# Supplied passage:
+ + +
Error Handling & Diagnostics Design

View Source

Feature Summary

  • Provide consistent error taxonomy mirroring Python client's exception hierarchy while staying idiomatic in Elixir.
  • Capture detailed diagnostics (stderr, exit codes, offending events) without leaking sensitive data.
  • Support retriable errors, approval denials, and user-facing validation failures with clear messaging.

Subagent Perspectives

Subagent Astra (API Strategist)

Subagent Borealis (Concurrency Specialist)

  • Ensure Exec layer traps exits and converts port crashes into structured errors with context (exit status, stderr tail).
  • Provide retry metadata when errors are transient; auto-run loop consumes this to decide retries.
  • Maintain error stack data in process dictionary or explicit metadata for debugging.

Subagent Cypher (Test Architect)

  • Build unit tests for error constructors and message parity (compare with Python exception strings).
  • Integration tests simulating codex-rs failures (non-zero exit, malformed JSON) verifying diagnostic payload.
  • Contract tests ensuring parity for approval denials, sandbox violations, and validation failures.

Implementation Tasks

  • Create error modules with defexception and supportive helper functions.
  • Instrument Exec GenServer to capture stderr buffer and include truncated output in errors.
  • Update turn pipeline to return {:error, Codex.Error.t()} consistently; document tuple shapes.
+ + +
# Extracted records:
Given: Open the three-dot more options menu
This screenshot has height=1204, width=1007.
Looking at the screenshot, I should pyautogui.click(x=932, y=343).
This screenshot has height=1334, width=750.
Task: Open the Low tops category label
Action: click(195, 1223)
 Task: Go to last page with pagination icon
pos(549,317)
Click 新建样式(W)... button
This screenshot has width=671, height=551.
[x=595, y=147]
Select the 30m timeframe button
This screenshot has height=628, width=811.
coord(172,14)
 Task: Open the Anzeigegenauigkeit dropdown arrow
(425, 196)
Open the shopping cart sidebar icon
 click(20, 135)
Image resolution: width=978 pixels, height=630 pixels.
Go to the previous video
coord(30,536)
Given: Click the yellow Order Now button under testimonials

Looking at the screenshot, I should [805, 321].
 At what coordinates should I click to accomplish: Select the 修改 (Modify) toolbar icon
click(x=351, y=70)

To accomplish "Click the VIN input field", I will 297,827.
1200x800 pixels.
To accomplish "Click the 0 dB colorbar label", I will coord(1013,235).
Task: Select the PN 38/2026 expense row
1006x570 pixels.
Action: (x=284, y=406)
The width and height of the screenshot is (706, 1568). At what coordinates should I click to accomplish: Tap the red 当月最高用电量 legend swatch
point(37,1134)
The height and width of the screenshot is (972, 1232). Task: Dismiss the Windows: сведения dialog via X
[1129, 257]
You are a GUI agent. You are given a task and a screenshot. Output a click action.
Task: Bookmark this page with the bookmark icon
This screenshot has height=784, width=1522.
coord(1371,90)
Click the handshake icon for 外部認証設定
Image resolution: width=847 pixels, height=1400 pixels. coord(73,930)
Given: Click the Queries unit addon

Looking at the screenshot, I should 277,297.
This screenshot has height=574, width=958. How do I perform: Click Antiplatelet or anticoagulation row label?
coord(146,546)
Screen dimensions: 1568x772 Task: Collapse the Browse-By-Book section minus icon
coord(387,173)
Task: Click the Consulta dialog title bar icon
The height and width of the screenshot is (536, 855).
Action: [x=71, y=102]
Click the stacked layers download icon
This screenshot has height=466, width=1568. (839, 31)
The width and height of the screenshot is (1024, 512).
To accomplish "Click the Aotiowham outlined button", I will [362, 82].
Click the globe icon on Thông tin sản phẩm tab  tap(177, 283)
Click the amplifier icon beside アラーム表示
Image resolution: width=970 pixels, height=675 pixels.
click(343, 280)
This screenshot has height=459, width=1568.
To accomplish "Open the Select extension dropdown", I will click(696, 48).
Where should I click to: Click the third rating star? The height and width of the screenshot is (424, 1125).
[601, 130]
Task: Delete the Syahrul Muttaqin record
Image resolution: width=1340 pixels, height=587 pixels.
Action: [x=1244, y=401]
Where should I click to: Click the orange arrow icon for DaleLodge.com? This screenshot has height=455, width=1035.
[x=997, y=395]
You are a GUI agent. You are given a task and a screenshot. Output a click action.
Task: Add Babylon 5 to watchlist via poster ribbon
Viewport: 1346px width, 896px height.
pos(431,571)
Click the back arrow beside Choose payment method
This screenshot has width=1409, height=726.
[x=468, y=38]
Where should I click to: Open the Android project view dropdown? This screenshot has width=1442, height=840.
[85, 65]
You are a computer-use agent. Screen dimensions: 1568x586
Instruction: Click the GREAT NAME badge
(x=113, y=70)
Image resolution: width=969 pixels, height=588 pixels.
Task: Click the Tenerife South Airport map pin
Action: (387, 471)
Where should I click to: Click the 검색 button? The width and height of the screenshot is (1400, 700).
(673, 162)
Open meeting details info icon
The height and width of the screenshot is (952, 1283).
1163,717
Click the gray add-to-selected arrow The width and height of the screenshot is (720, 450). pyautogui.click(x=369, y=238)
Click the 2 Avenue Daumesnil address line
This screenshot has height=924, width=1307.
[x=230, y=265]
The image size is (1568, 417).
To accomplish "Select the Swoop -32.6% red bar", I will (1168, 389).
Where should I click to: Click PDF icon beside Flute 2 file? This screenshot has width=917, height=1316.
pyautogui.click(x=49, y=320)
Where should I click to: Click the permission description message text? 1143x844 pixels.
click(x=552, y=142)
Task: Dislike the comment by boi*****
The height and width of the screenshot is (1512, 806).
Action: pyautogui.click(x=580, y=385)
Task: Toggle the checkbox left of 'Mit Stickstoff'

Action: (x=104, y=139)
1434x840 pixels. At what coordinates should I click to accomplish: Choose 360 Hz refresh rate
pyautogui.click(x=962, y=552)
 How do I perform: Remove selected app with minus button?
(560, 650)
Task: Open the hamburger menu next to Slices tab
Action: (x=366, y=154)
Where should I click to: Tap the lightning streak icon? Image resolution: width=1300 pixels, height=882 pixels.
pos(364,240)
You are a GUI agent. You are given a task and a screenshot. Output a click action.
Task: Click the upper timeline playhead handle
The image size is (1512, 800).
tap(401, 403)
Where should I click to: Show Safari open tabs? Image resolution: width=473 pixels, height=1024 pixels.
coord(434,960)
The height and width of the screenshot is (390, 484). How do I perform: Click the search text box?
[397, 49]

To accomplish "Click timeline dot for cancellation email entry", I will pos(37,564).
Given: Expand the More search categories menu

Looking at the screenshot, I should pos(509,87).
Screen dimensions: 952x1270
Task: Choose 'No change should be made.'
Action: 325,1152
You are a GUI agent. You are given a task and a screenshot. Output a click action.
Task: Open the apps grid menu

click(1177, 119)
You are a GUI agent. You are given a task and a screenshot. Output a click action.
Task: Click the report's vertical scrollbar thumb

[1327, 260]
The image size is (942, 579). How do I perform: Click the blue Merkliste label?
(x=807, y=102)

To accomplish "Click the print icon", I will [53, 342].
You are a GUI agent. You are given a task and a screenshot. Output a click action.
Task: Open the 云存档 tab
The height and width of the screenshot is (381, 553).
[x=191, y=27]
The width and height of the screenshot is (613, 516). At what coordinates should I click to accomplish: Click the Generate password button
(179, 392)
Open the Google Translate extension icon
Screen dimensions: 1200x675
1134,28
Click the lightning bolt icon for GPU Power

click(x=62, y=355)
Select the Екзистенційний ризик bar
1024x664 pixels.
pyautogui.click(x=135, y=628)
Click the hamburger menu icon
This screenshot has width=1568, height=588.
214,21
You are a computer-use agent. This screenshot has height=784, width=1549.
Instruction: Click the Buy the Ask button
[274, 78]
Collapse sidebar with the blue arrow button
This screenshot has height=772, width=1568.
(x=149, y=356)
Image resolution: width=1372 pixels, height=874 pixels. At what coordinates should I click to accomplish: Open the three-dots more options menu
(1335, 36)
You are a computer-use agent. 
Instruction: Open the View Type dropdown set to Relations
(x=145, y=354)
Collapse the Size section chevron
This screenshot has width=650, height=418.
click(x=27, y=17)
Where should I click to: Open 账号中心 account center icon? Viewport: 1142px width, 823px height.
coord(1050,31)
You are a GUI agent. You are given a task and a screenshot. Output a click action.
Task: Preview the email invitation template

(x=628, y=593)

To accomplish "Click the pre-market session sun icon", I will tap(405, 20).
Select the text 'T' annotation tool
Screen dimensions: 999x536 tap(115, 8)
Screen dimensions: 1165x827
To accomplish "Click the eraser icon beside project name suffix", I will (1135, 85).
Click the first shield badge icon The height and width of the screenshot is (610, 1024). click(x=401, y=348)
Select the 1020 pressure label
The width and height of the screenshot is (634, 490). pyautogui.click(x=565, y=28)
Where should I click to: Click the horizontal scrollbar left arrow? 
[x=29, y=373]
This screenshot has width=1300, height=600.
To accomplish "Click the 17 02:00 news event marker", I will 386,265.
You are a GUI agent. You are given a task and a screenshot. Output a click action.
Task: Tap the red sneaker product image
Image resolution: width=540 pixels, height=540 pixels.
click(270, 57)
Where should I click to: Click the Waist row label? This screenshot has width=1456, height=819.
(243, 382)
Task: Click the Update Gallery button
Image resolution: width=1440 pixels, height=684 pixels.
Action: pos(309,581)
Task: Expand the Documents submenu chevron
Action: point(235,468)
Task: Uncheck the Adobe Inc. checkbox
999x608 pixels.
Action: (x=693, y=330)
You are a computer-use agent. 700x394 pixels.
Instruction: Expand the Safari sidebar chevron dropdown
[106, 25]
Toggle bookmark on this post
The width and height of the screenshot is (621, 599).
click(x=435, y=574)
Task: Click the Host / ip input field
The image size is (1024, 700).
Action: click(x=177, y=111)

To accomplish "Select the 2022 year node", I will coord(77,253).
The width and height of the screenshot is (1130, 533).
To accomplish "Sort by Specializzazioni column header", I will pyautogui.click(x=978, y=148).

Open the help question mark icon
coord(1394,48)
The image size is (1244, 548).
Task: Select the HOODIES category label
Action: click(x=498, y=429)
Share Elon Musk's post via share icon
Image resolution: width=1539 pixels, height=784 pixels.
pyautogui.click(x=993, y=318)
+ + +
# Action item A:
Answer these questions using the error handling design:
(i) Which three kinds of diagnostics does the Feature Summary say should be captured?
(ii) According to the concurrency specialist, what does the auto-run loop use retry metadata for?
(iii) What should the turn pipeline consistently return on failure?
# Action item B:
List every subagent named in the error handling design along with the role given for each.
# Action item C:
Extend the error handling design from its last line, keeping its headings and bullet style.

# Response A:
(i) Stderr, exit codes, and offending events.
(ii) To decide retries.
(iii) {:error, Codex.Error.t()}

# Response B:
Astra (API Strategist)
Borealis (Concurrency Specialist)
Cypher (Test Architect)

# Response C:
Current Status

  • Transport exits now surface %Codex.TransportError{} with exit status metadata.
  • Approval denials return %Codex.ApprovalError{} consumed by the auto-run loop.
  • Base Codex.Error struct provides structured error shape for future expansion.

TDD Entry Points

  1. Start with failing test expecting Codex.TransportError when fake binary exits non-zero.
  2. Add test for structured validation failure returning Python-equivalent message.
  3. Implement test for approval denial returning {:error, %Codex.ApprovalError{}}.

Risks & Mitigations

  • Information leakage: scrub API keys and sensitive file paths before exposing diagnostics.
  • Error explosion: maintain manageable taxonomy; document mapping table.
  • Retry loops: ensure auto-run respects max retries; add tests for runaway scenarios.

Open Questions

  • Need to confirm Python error hierarchy exact names; derive from audit.
  • Decide whether to expose detailed diagnostics in production or gate behind debug flag.